Numa entrevista recente, o presidente do Benfica deixou a sugestão bem clara que se tivesse de haver uma decisão administrativa, o presidente da FPF, Fernando Gomes, não teria a decisão que o FC Porto esperava.
"Os enfermeiros continuam a ser carne para canhão. Eles e os médicos são uns heróis, mas vão-lhes ao bolso e não se lembram que têm família"

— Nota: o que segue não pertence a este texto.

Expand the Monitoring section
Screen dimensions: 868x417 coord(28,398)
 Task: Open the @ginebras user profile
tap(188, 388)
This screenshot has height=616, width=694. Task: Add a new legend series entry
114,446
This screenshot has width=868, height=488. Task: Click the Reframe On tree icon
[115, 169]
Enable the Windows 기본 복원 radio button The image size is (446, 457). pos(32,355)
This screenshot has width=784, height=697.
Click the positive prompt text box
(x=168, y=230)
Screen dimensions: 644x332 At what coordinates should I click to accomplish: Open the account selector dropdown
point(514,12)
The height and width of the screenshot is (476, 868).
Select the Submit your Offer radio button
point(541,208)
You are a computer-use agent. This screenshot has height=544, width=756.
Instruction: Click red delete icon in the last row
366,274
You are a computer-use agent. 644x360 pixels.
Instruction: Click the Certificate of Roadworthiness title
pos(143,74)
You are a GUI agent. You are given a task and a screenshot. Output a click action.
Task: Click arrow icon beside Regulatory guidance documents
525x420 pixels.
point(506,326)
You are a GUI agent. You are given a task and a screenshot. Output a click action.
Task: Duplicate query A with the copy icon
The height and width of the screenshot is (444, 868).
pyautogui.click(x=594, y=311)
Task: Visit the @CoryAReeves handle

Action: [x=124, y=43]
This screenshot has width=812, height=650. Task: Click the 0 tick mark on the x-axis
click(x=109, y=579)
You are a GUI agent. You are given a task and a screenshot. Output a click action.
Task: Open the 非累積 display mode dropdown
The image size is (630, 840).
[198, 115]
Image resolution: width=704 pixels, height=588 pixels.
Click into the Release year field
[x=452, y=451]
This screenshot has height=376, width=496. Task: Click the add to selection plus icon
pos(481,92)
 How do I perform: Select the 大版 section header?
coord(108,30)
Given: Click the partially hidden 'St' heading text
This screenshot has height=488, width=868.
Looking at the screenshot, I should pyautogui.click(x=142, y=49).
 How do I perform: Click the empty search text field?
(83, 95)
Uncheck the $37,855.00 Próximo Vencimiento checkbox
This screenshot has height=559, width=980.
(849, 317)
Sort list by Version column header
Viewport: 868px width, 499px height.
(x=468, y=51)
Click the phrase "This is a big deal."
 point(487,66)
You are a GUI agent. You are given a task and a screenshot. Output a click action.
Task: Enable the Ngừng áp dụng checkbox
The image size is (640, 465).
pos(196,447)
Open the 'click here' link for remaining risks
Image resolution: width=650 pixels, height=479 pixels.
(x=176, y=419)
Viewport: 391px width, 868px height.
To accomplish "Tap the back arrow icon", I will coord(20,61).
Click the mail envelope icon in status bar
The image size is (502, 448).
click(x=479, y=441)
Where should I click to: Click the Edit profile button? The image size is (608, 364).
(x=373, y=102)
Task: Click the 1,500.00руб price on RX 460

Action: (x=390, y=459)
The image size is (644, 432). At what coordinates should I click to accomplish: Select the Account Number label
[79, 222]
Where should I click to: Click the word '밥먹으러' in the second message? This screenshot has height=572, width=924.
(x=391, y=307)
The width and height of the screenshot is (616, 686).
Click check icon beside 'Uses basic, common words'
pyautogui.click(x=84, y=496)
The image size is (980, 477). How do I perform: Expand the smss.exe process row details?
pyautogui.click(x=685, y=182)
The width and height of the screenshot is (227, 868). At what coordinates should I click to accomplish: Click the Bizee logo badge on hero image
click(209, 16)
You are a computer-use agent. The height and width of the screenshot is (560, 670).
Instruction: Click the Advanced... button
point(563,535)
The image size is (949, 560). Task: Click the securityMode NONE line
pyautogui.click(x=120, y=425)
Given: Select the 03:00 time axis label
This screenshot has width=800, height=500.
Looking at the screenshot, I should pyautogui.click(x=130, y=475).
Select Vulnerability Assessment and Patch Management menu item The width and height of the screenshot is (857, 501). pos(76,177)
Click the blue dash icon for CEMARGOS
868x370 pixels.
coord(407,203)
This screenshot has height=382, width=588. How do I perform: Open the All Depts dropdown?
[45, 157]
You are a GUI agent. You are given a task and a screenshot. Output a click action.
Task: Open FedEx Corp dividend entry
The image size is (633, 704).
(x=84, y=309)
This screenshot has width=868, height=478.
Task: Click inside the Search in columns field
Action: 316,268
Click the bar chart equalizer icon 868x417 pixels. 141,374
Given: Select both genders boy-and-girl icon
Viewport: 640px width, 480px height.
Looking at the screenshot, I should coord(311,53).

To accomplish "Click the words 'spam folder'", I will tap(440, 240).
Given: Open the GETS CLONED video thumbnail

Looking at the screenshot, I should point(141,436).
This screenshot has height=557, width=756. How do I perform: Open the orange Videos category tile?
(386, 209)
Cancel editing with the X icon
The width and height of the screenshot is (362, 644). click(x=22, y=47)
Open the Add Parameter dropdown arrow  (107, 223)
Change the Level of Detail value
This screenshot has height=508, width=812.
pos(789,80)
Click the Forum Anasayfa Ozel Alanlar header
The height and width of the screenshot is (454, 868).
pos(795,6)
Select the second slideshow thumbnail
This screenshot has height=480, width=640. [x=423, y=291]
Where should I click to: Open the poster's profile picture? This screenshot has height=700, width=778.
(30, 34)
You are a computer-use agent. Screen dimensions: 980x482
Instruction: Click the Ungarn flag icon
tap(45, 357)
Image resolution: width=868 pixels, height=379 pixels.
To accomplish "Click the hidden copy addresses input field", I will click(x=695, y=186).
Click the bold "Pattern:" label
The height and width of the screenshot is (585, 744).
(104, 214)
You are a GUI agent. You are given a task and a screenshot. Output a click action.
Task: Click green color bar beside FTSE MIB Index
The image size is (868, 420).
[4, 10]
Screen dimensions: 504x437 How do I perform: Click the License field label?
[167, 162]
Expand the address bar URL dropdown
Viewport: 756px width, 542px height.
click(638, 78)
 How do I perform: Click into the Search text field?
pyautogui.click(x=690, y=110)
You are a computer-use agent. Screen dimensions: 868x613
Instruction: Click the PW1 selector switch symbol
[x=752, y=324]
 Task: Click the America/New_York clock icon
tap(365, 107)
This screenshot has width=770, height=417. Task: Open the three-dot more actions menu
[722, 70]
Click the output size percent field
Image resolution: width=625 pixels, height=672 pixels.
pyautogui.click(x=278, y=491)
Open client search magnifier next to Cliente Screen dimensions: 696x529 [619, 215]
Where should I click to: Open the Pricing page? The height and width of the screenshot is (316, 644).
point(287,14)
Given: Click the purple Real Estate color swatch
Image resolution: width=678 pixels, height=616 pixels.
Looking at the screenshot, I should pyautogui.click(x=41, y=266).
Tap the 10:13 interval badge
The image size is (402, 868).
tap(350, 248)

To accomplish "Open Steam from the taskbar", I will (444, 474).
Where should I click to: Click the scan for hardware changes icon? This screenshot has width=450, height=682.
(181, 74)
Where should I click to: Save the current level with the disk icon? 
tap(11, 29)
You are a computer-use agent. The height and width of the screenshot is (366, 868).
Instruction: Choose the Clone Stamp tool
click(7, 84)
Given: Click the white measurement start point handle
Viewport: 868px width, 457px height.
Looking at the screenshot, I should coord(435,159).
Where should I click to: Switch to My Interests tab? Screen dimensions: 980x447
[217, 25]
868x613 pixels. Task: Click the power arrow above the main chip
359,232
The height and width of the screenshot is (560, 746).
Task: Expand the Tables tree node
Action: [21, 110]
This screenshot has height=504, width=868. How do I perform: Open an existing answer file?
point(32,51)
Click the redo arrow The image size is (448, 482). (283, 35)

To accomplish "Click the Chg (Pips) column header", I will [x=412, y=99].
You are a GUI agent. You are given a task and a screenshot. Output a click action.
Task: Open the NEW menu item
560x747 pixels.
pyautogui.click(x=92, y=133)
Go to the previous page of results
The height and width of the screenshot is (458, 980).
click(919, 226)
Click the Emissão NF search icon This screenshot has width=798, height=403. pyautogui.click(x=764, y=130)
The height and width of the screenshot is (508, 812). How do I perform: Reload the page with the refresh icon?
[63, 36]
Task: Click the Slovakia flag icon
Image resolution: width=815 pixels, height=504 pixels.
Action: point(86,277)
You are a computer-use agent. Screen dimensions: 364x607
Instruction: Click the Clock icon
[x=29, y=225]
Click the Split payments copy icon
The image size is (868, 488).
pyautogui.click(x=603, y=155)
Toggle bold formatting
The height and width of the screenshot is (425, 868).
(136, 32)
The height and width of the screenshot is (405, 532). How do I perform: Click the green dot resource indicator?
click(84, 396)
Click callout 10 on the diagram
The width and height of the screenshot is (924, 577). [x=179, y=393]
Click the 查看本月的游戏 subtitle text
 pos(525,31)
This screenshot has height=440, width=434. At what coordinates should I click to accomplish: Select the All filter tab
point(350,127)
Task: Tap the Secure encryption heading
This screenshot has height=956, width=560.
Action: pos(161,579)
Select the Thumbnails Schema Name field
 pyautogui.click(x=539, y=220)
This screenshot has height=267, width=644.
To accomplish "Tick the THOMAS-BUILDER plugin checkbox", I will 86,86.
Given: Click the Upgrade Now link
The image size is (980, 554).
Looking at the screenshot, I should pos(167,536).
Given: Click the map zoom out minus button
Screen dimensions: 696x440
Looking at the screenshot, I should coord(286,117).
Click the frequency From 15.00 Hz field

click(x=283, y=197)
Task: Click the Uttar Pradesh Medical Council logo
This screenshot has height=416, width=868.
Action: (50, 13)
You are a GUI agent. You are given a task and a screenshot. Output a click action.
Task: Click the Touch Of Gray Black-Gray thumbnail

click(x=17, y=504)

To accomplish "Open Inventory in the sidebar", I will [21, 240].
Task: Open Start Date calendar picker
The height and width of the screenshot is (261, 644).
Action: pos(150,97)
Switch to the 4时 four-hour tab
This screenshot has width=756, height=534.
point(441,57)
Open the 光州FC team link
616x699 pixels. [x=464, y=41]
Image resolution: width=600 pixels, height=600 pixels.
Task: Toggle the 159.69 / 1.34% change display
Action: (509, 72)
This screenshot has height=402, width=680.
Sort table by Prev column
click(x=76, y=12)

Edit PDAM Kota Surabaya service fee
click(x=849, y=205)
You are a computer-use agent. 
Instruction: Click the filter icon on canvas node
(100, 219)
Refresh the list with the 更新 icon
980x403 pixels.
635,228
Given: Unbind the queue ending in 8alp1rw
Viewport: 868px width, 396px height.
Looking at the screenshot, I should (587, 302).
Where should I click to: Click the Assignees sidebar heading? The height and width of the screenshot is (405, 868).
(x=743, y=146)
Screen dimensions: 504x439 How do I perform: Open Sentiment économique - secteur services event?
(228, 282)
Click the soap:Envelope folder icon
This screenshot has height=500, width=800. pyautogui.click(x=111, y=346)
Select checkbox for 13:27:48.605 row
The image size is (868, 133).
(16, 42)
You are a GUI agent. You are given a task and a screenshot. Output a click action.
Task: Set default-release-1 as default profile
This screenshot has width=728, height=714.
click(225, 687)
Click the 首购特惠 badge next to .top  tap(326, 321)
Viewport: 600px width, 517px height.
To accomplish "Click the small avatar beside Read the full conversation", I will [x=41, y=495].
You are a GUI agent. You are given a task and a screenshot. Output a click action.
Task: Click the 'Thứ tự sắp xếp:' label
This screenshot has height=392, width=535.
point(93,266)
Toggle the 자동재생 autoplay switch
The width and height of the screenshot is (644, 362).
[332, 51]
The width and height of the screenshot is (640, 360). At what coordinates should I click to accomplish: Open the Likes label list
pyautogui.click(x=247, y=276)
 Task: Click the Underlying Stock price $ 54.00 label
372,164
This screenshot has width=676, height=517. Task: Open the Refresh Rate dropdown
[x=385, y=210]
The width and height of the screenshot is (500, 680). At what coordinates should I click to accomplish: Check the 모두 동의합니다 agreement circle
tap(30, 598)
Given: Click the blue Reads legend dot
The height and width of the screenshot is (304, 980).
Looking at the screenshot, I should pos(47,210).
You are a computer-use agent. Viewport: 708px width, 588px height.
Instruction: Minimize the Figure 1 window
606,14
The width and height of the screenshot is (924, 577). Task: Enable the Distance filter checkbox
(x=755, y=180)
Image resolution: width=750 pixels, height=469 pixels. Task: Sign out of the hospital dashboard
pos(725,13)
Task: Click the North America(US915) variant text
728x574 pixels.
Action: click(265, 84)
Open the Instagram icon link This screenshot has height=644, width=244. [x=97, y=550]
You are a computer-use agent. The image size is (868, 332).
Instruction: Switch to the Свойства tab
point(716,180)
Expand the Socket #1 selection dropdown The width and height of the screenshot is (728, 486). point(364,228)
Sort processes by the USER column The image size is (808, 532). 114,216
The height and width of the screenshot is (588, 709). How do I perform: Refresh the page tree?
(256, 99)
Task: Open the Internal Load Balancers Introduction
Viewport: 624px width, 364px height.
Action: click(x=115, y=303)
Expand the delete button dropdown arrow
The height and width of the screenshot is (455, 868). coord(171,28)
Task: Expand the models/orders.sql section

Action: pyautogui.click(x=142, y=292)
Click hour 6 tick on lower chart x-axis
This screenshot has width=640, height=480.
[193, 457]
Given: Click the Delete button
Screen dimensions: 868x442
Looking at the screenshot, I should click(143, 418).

-O FC Porto não esperava nada. Primeiro nunca admitimos que o campeonato não recomeçasse e pelos vistos tínhamos razão. Portanto, nunca estivemos preocupados. Falei imensas vezes com dr. Fernando Gomes e nunca lhe perguntei o que ele pensava, porque para mim não era assunto. Se o presidente do Benfica sabe o que o dr. Fernando Gomes pensa era porque estava preocupado que campeonato não recomeçasse. Se calhar foi por isso que deu férias aos jogadores. Nós, como disse, o treinador, tivemos sempre a equipa a trabalhar, porque sempre tivemos a certeza de que haveria e há condições para o campeonato recomeçar. Mas lamentavelmente cai-se no ridículo de um camarote destes de 120 pessoas, com este espaço que tem, sabe quantas pessoas permitem que estejam aqui a ver o jogo? 10. Sabe que há nove filas? Vai ser uma pessoa por fila. Compare com o que viu no Campo Pequeno com a presença do primeiro-ministro e do presidente da república.
Que interpretação faz?
-Faço duas. Primeiro é que os responsáveis estão-se a marimbar para o futebol e segundo que as pessoas que decidem isto não sabem do que estão a falar nem a tratar. Qualquer indivíduo que venha aqui rir-se-á. Podem ir ao cinema, num espaço fechado, e estarem 120. No futebol, ao ao livre, só podem estar 10. Ninguém se preocupa com os clubes, nem os prejuízos, nada. Os camarotes levam 16 pessoas e não podem ter uma pessoa. Compreende isso? Eu não encontrei ninguém que compreenda. Porque é que é assim? Olhe, fazem tantas coisas ao futebol, que nada me admira.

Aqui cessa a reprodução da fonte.